• [What the task asks]: Below are lines of data, and only some are wanted. Please repeat exactly those from the line that has "Instruction: Choose the AI fashion model tool" through the line that has "This screenshot has width=720, height=978.".
-- Dataset entries follows --
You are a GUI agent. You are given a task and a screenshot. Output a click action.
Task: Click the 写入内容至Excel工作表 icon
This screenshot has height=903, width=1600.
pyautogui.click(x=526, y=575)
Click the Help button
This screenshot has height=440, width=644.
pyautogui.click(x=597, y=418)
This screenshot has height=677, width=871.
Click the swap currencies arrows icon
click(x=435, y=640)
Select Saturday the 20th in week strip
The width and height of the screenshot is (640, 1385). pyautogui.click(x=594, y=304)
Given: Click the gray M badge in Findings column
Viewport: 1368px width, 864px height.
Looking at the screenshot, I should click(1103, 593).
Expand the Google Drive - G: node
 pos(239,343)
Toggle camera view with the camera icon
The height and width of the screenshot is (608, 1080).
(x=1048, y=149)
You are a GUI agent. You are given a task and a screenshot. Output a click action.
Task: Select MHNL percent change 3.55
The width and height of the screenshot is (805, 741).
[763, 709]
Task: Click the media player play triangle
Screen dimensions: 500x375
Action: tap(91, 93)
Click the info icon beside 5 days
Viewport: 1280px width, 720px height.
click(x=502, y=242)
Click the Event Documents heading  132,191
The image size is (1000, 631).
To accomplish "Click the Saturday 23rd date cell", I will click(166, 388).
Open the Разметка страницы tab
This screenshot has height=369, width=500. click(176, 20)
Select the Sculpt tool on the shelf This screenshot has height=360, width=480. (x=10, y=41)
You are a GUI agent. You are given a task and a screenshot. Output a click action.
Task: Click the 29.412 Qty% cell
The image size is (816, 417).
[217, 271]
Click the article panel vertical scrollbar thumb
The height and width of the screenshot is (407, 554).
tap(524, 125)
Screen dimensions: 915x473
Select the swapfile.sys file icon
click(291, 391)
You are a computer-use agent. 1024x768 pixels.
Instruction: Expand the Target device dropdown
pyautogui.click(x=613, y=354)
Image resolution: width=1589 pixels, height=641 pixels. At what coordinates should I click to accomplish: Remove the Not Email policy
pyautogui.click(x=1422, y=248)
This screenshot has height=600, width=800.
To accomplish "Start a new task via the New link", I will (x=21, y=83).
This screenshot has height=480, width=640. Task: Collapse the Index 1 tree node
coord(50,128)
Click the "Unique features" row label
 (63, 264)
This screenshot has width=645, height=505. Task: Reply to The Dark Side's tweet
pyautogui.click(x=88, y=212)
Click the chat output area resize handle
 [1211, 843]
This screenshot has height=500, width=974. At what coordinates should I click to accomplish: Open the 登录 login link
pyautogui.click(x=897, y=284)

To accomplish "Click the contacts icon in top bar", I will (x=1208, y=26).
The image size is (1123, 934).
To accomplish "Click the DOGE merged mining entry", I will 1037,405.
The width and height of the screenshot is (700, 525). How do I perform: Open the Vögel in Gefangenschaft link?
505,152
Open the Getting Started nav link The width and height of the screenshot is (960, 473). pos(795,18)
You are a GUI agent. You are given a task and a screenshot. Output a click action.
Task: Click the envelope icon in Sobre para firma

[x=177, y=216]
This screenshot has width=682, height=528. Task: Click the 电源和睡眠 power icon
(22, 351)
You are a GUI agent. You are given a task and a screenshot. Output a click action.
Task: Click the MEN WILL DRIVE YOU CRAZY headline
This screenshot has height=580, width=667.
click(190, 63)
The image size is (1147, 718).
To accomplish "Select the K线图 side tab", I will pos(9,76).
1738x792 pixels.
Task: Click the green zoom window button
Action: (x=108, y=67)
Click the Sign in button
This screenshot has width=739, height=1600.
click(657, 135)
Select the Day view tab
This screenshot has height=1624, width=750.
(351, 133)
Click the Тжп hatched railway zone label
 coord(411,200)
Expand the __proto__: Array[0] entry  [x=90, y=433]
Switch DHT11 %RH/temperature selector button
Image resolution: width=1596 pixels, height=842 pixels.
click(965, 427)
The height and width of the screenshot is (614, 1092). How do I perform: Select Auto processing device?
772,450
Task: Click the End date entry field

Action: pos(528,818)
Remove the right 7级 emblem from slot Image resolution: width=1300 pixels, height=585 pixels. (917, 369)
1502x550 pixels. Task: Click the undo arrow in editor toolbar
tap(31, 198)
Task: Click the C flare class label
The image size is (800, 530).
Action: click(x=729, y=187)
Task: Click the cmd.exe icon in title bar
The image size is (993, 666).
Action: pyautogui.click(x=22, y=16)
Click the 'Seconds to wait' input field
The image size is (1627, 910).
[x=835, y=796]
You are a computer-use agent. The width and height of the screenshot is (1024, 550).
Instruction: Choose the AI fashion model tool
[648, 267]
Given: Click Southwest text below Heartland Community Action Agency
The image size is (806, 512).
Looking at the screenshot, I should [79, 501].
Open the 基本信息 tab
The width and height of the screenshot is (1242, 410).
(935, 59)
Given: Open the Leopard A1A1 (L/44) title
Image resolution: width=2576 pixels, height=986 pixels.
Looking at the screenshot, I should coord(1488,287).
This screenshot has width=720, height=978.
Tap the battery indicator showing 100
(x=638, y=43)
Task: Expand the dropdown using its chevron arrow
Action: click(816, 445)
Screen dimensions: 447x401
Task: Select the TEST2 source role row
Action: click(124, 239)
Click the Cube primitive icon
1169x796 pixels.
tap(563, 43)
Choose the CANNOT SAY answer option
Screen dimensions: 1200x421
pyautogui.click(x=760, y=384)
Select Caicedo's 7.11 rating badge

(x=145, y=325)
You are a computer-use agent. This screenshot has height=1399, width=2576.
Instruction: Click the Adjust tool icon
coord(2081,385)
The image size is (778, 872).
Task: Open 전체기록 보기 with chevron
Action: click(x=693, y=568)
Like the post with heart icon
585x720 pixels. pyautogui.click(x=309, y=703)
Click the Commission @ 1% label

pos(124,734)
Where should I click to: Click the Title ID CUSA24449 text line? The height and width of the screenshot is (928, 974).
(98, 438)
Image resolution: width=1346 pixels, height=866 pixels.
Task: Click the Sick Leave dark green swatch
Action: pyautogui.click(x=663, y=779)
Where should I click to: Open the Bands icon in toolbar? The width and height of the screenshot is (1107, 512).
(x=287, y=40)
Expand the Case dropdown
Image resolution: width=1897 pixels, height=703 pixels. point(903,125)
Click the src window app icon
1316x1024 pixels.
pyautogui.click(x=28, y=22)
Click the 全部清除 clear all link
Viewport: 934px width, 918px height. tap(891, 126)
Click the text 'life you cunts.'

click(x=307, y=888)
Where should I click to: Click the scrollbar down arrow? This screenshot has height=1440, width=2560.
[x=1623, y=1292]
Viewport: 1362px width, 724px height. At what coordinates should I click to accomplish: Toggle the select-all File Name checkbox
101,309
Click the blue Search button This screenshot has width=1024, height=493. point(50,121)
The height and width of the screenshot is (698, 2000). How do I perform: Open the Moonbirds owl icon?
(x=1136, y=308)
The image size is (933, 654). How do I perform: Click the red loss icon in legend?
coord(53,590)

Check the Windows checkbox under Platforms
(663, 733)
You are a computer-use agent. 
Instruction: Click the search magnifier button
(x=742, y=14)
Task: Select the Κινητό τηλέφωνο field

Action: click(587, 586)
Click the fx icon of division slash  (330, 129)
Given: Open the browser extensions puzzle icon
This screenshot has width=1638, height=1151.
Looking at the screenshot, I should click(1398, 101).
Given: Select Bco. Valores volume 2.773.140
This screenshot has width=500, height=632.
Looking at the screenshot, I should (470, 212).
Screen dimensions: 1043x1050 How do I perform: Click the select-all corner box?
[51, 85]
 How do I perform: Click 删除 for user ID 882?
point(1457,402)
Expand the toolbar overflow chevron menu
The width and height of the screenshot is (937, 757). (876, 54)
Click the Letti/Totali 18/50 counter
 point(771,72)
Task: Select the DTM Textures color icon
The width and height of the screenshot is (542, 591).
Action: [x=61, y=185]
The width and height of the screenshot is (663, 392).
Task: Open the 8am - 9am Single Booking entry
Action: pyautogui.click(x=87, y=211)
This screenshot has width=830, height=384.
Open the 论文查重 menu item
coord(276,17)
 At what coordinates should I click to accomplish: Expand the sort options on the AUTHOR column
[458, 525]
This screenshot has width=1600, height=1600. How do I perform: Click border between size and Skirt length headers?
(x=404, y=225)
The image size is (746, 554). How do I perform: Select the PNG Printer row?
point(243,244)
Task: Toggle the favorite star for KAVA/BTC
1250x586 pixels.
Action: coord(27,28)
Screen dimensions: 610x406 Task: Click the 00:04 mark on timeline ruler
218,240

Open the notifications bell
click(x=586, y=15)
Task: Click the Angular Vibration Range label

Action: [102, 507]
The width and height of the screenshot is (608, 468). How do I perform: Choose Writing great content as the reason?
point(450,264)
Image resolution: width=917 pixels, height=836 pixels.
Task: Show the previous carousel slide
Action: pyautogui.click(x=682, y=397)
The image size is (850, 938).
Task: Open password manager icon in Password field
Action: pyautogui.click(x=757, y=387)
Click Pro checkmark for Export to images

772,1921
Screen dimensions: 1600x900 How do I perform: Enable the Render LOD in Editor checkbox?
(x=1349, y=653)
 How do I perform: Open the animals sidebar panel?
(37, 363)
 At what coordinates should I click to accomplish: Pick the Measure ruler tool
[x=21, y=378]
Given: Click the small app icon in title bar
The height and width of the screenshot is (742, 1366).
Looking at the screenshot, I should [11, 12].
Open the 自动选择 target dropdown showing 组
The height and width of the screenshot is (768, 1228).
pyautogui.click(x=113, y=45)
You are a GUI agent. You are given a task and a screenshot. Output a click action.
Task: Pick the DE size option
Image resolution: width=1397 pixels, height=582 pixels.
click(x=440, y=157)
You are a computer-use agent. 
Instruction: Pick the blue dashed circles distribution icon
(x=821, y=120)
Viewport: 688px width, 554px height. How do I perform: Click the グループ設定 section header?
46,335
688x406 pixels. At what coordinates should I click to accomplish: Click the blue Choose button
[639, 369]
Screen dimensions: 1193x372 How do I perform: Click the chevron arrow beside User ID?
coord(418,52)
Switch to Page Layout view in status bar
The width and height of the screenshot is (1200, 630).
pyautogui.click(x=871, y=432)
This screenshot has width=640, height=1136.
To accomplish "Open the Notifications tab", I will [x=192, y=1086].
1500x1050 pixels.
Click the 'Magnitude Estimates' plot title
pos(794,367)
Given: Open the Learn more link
-- Dataset entries concluded --
• [Worked solution]:
Instruction: Choose the AI fashion model tool
[648, 267]
Given: Click Southwest text below Heartland Community Action Agency
The image size is (806, 512).
Looking at the screenshot, I should [79, 501].
Open the 基本信息 tab
The width and height of the screenshot is (1242, 410).
(935, 59)
Given: Open the Leopard A1A1 (L/44) title
Image resolution: width=2576 pixels, height=986 pixels.
Looking at the screenshot, I should coord(1488,287).
This screenshot has width=720, height=978.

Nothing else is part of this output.